(What needs to be done) Please show every line from the entries that carries the word "Click".

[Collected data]
****************************************
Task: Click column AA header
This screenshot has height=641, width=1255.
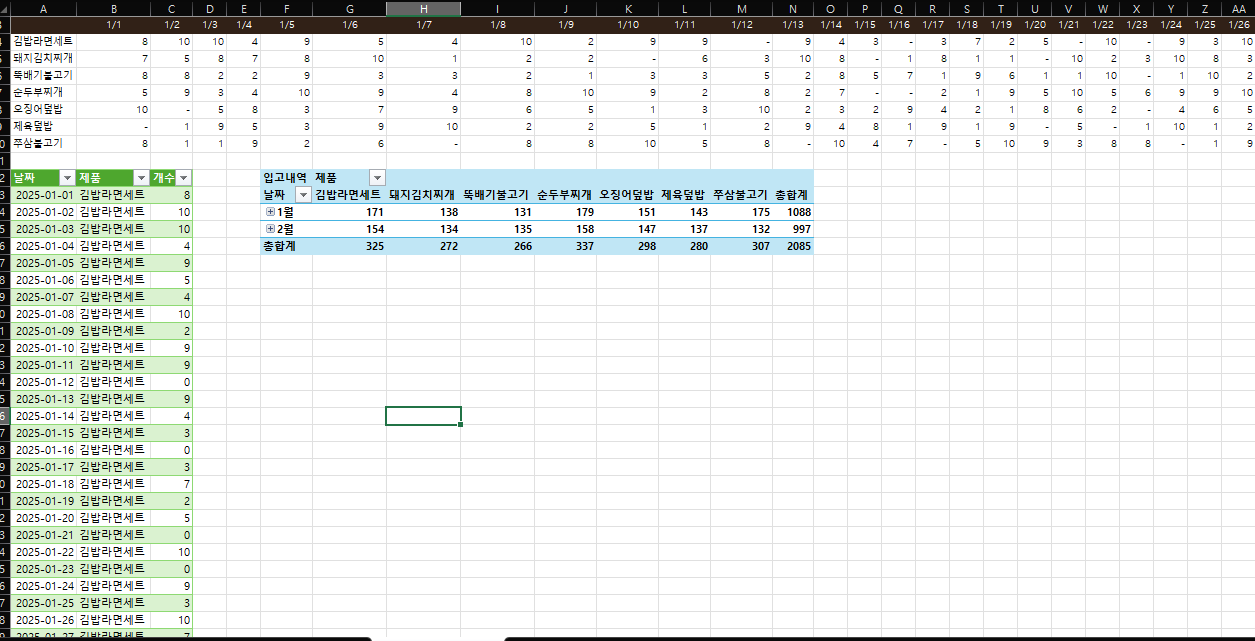Action: tap(1239, 8)
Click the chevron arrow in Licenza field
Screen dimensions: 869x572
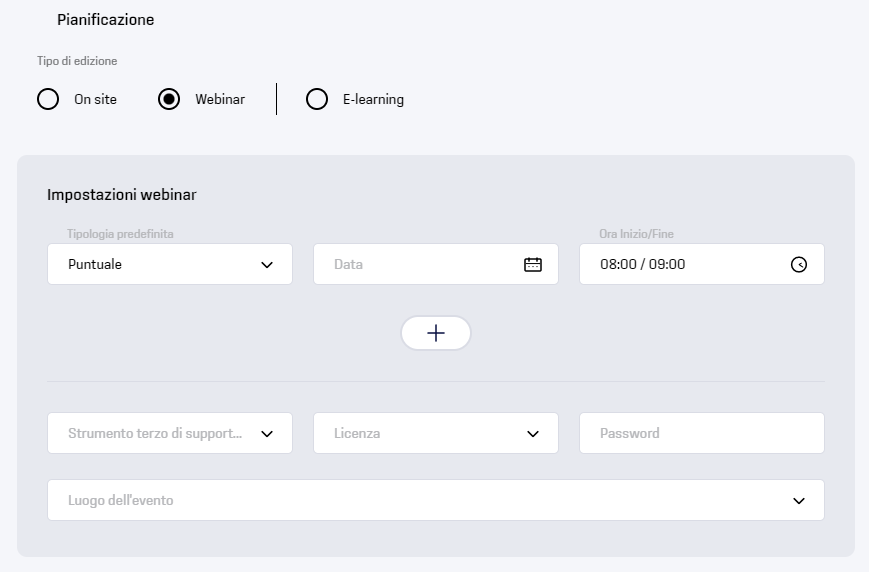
****************************************
(Response to this task)
Task: Click column AA header
Click the chevron arrow in Licenza field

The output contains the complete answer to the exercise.